Il che, peraltro, se significa attenzione allo spazio nazionale, non di per sé equivale al recupero della nazione come valore o meglio come patriottismo.
Sottolinea in questo medesimo volume Dieter Langewiescheche che soltanto gli austro marxisti di Renner e Bauer all'epoca dell'Internazionale socialista cercarono di offrire una risposta alla questione nazionale intesa in questa accezione e non solamente come fenomeno storico transeunte. La soluzione proposta era svincolare le molteplici rivendicazioni provenienti dal mosaico di popoli che costituiva l'impero asburgico dal demone della territorialità, a cui era rimasto legato ancora il Mazzini. In questa luce era indispensabile che l'Impero si trasformasse in «stato delle nazioni» democratico e federale, garante sia dell'autonomia culturale nazionale di ciascun gruppo sia di quella personale, nel caso specialmente dei lavoratori costretti alla mobilità all'interno del territorio asburgico.

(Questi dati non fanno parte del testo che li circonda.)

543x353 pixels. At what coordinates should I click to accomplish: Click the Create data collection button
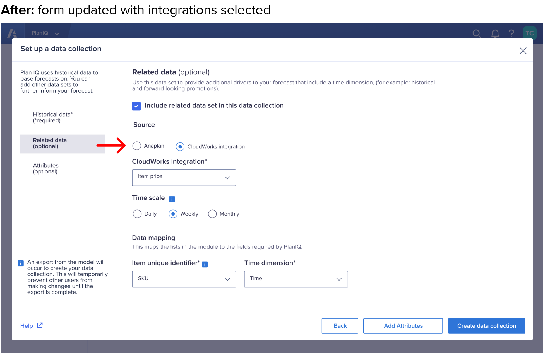pos(486,326)
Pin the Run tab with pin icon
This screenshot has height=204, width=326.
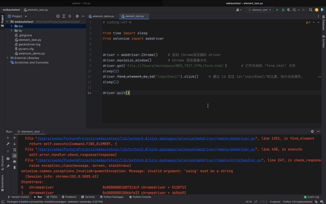(8, 166)

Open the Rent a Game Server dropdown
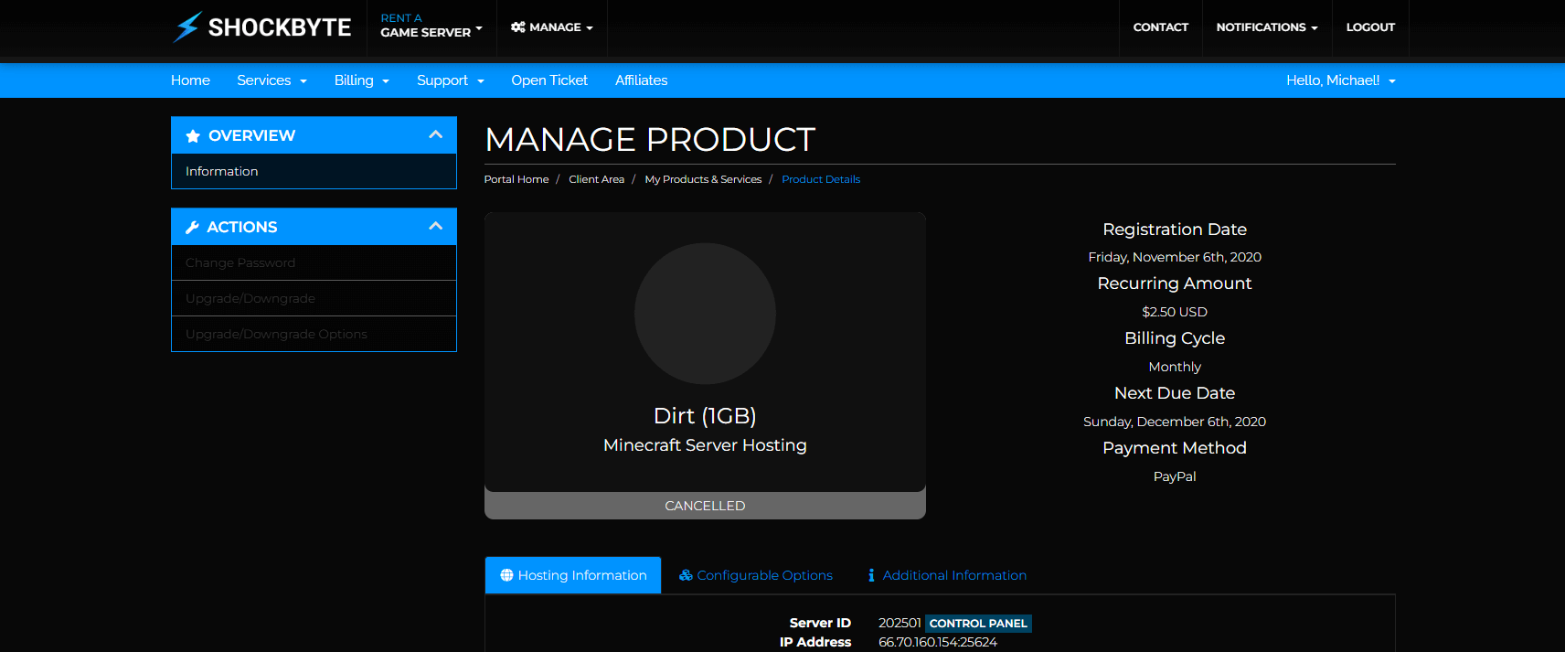(x=431, y=26)
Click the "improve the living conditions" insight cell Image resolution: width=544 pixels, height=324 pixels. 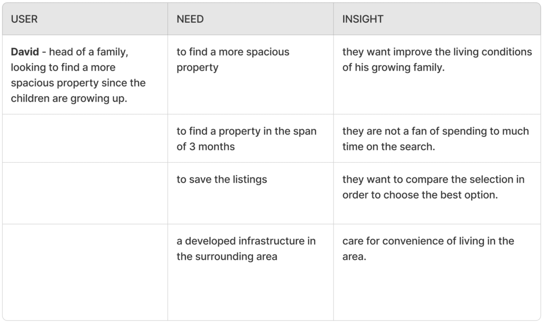point(437,59)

Non fu solamente la fine dell'impero asburgico nel 1918 a segnare la dissoluzione di questo generoso sogno, visto che i nuovi stati sorti dalle sue ceneri ne ereditarono, nel loro piccolo, i medesimi problemi nazionali. Inoltre tali e quali essi si ripresentarono alle truppe di occupazione sovietica dell'Europa centro orientale. E furono risolti con gli esodi di massa forzata a spese particolarmente delle minoranze nazionali tedesche. Come dire che prevalse la logica della spada su quella della fraterna convivenza tra i popoli. Il dramma peggiore fu che questa soluzione incontrò il consenso anche della masse popolari polacche non comuniste, come illustra nel volume Malgorzata Swidler, mentre nel caso della Cecoslovacchia, illustrato da Detlef Brandes, un progetto analogo era stata già proposta negli anni trenta dal leader democratico, Benes.